=== Given request 1 ===
In the records, starting with the line that contains "Pick balloon 5" and going on through the end of the records, swap "exploded view" for "exploded diagram" and give those lines again with nothing else changed.

=== Source extract ===
Agreed.  Now they know how to code for the CELL, the games will start to look great, but for a while now, the 360 has had the upperhand graphically.


----------



## Mike0409 (Mar 25, 2010)

You can also install Linux on the PS3, Yellow Dog, and have it act as a tiny PC as well.  (Though this only works on some models, I believe they pulled this in the slim edition, I could be wrong)

The PS3 is good for a lot of thing's, but I miss being able to add custom created content that gamers in a community create, or add Mod's to a game such as HL2 or Crysis.  That can't be done on a PS3.

Glad you enjoy the PS3, which games did you pick up with it?


----------



## Lionheart (Mar 25, 2010)

HookeyStreet said:


> Agreed.  Now they know how to code for the CELL, the games will start to look great, but for a while now, the 360 has had the upperhand graphically.



Only 3rd party titles, multiplatform games.


----------



## HookeyStreet (Mar 25, 2010)

ArkanHell said:


> this is something like:
> 
> - Sitting in the couch i s better than mountain climbing.
> 
> ...



Ermmmmmmmmm, ok 



CHAOS_KILLA said:


> Only 3rd party titles, multiplatform games.



Pretty much all of the multi-platform (360 & PS3) titles looked/ran better on the 360


----------



## brandonwh64 (Mar 25, 2010)

The same was said when the original xbox got modded with Xecuter 2 chip and you could use the Xbox media center APP. on every console i have played on doesn't match the GFX power of a top notch PC. This is easy to overcome with a good set of wireless keyboard and mouse and a 52 inch LCD 1080P TV. not flaming on consoles cause i do enjoy my Xbox 360 every now and then but there is a BIG diffrence between it and a PC


----------



## DaMulta (Mar 25, 2010)

Mike0409 said:


> You can also install Linux on the PS3, Yellow Dog, and have it act as a tiny PC as well.  (Though this only works on some models, I believe they pulled this in the slim edition, I could be wrong)
> 
> The PS3 is good for a lot of thing's, but I miss being able to add custom created content that gamers in a community create, or add Mod's to a game such as HL2 or Crysis.  That can't be done on a PS3.
> 
> Glad you enjoy the PS3, which games did you pick up with it?



You can install game mods on the PS3.


Unreal Tournament 3 - Mod Install Tutorial for PS3
http://www.youtube.com/watch?gl=GB&hl=en-GB&v=70Nxi0Wjjps&fmt=22
Here is one.

I bet the modding that is there for PC. Could be moved into PS3 if there was tools given for it like on PC. That could happen, but the market for the people that like to do that is on PC(for how long is the question).

=== Given request 2 ===
List every username that heads a post with a date in the forum thread, in the order those posts appear.

=== Raw data ===
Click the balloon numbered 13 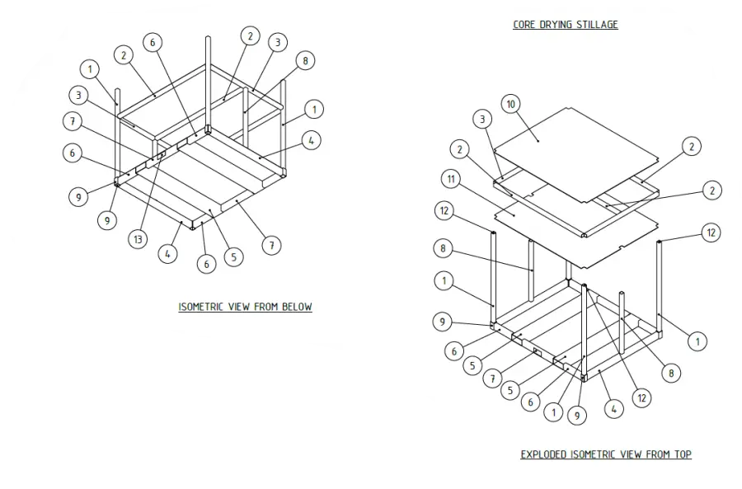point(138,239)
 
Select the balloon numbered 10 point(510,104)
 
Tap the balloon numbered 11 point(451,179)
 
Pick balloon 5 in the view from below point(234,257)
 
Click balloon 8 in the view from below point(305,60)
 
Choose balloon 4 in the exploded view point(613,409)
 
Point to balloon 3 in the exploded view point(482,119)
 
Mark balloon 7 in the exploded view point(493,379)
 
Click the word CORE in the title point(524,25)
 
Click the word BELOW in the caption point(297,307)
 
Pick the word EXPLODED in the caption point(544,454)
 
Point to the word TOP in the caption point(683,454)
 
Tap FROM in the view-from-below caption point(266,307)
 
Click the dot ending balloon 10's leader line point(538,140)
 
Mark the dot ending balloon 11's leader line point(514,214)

=== Worked answer 1 ===
Pick balloon 5 in the view from below point(234,257)
 
Click balloon 8 in the view from below point(305,60)
 
Choose balloon 4 in the exploded diagram point(613,409)
 
Point to balloon 3 in the exploded diagram point(482,119)
 
Mark balloon 7 in the exploded diagram point(493,379)
 
Click the word CORE in the title point(524,25)
 
Click the word BELOW in the caption point(297,307)
 
Pick the word EXPLODED in the caption point(544,454)
 
Point to the word TOP in the caption point(683,454)
 
Tap FROM in the view-from-below caption point(266,307)
 
Click the dot ending balloon 10's leader line point(538,140)
 
Mark the dot ending balloon 11's leader line point(514,214)

=== Worked answer 2 ===
Mike0409, Lionheart, HookeyStreet, brandonwh64, DaMulta